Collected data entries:
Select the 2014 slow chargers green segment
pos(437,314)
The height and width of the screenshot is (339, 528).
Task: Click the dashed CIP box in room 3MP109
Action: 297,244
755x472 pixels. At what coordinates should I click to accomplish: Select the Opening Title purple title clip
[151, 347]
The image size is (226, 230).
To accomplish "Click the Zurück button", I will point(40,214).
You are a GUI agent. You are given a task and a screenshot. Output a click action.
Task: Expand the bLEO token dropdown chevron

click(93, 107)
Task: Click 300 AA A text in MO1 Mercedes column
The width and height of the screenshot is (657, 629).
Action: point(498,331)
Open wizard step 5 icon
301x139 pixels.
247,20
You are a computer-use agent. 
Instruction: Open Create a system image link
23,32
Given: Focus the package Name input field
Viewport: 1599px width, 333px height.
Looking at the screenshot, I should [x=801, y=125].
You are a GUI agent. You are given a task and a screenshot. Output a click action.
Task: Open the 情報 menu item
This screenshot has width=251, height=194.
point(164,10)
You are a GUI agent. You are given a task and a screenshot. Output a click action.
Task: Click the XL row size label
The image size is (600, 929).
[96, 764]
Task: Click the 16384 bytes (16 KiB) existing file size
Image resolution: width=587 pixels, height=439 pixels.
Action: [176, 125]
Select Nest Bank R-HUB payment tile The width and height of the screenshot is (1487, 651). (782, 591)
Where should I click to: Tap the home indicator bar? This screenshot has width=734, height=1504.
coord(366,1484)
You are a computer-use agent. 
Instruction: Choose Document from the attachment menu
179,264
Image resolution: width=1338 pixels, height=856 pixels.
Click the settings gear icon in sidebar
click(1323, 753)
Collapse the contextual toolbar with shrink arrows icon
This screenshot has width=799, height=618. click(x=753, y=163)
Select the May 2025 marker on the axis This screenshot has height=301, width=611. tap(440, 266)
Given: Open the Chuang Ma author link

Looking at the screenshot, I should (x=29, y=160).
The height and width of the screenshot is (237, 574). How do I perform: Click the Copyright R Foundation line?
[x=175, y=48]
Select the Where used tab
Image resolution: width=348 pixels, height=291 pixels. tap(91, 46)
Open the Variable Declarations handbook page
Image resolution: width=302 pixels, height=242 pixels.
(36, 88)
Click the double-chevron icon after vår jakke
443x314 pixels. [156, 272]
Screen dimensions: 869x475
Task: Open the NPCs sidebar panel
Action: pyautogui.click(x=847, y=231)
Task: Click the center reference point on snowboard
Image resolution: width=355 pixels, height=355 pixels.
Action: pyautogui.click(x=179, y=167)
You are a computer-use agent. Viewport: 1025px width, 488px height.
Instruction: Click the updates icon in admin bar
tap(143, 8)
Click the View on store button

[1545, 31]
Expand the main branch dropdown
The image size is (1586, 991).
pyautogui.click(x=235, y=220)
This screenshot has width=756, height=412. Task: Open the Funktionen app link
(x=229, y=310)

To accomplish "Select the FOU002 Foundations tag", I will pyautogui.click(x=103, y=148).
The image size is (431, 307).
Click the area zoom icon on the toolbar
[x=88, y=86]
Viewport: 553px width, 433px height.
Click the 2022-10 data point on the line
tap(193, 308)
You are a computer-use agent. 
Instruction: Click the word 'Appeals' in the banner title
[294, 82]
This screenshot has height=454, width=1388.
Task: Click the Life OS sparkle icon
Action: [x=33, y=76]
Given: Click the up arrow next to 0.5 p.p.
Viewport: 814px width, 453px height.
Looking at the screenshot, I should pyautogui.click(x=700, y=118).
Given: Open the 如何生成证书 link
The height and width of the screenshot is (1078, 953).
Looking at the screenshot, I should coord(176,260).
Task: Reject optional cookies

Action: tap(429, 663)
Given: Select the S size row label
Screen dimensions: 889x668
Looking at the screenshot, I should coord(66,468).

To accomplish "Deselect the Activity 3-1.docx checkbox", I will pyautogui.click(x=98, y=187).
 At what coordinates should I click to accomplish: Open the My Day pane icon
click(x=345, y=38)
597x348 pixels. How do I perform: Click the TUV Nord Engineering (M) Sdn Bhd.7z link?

**AIM OF THE TASK**
Transcribe the entries above exactly.

**RESPONSE TO THIS TASK**
Select the 2014 slow chargers green segment
pos(437,314)
The height and width of the screenshot is (339, 528).
Task: Click the dashed CIP box in room 3MP109
Action: 297,244
755x472 pixels. At what coordinates should I click to accomplish: Select the Opening Title purple title clip
[151, 347]
The image size is (226, 230).
To accomplish "Click the Zurück button", I will point(40,214).
You are a GUI agent. You are given a task and a screenshot. Output a click action.
Task: Expand the bLEO token dropdown chevron

click(93, 107)
Task: Click 300 AA A text in MO1 Mercedes column
The width and height of the screenshot is (657, 629).
Action: point(498,331)
Open wizard step 5 icon
301x139 pixels.
247,20
You are a computer-use agent. 
Instruction: Open Create a system image link
23,32
Given: Focus the package Name input field
Viewport: 1599px width, 333px height.
Looking at the screenshot, I should [x=801, y=125].
You are a GUI agent. You are given a task and a screenshot. Output a click action.
Task: Open the 情報 menu item
This screenshot has width=251, height=194.
point(164,10)
You are a GUI agent. You are given a task and a screenshot. Output a click action.
Task: Click the XL row size label
The image size is (600, 929).
[96, 764]
Task: Click the 16384 bytes (16 KiB) existing file size
Image resolution: width=587 pixels, height=439 pixels.
Action: [176, 125]
Select Nest Bank R-HUB payment tile The width and height of the screenshot is (1487, 651). (782, 591)
Where should I click to: Tap the home indicator bar? This screenshot has width=734, height=1504.
coord(366,1484)
You are a computer-use agent. 
Instruction: Choose Document from the attachment menu
179,264
Image resolution: width=1338 pixels, height=856 pixels.
Click the settings gear icon in sidebar
click(1323, 753)
Collapse the contextual toolbar with shrink arrows icon
This screenshot has width=799, height=618. click(x=753, y=163)
Select the May 2025 marker on the axis This screenshot has height=301, width=611. tap(440, 266)
Given: Open the Chuang Ma author link

Looking at the screenshot, I should (x=29, y=160).
The height and width of the screenshot is (237, 574). How do I perform: Click the Copyright R Foundation line?
[x=175, y=48]
Select the Where used tab
Image resolution: width=348 pixels, height=291 pixels. tap(91, 46)
Open the Variable Declarations handbook page
Image resolution: width=302 pixels, height=242 pixels.
(36, 88)
Click the double-chevron icon after vår jakke
443x314 pixels. [156, 272]
Screen dimensions: 869x475
Task: Open the NPCs sidebar panel
Action: pyautogui.click(x=847, y=231)
Task: Click the center reference point on snowboard
Image resolution: width=355 pixels, height=355 pixels.
Action: pyautogui.click(x=179, y=167)
You are a computer-use agent. Viewport: 1025px width, 488px height.
Instruction: Click the updates icon in admin bar
tap(143, 8)
Click the View on store button

[1545, 31]
Expand the main branch dropdown
The image size is (1586, 991).
pyautogui.click(x=235, y=220)
This screenshot has width=756, height=412. Task: Open the Funktionen app link
(x=229, y=310)

To accomplish "Select the FOU002 Foundations tag", I will pyautogui.click(x=103, y=148).
The image size is (431, 307).
Click the area zoom icon on the toolbar
[x=88, y=86]
Viewport: 553px width, 433px height.
Click the 2022-10 data point on the line
tap(193, 308)
You are a computer-use agent. 
Instruction: Click the word 'Appeals' in the banner title
[294, 82]
This screenshot has height=454, width=1388.
Task: Click the Life OS sparkle icon
Action: [x=33, y=76]
Given: Click the up arrow next to 0.5 p.p.
Viewport: 814px width, 453px height.
Looking at the screenshot, I should pyautogui.click(x=700, y=118).
Given: Open the 如何生成证书 link
The height and width of the screenshot is (1078, 953).
Looking at the screenshot, I should coord(176,260).
Task: Reject optional cookies

Action: tap(429, 663)
Given: Select the S size row label
Screen dimensions: 889x668
Looking at the screenshot, I should coord(66,468).

To accomplish "Deselect the Activity 3-1.docx checkbox", I will pyautogui.click(x=98, y=187).
 At what coordinates should I click to accomplish: Open the My Day pane icon
click(x=345, y=38)
597x348 pixels. How do I perform: Click the TUV Nord Engineering (M) Sdn Bhd.7z link?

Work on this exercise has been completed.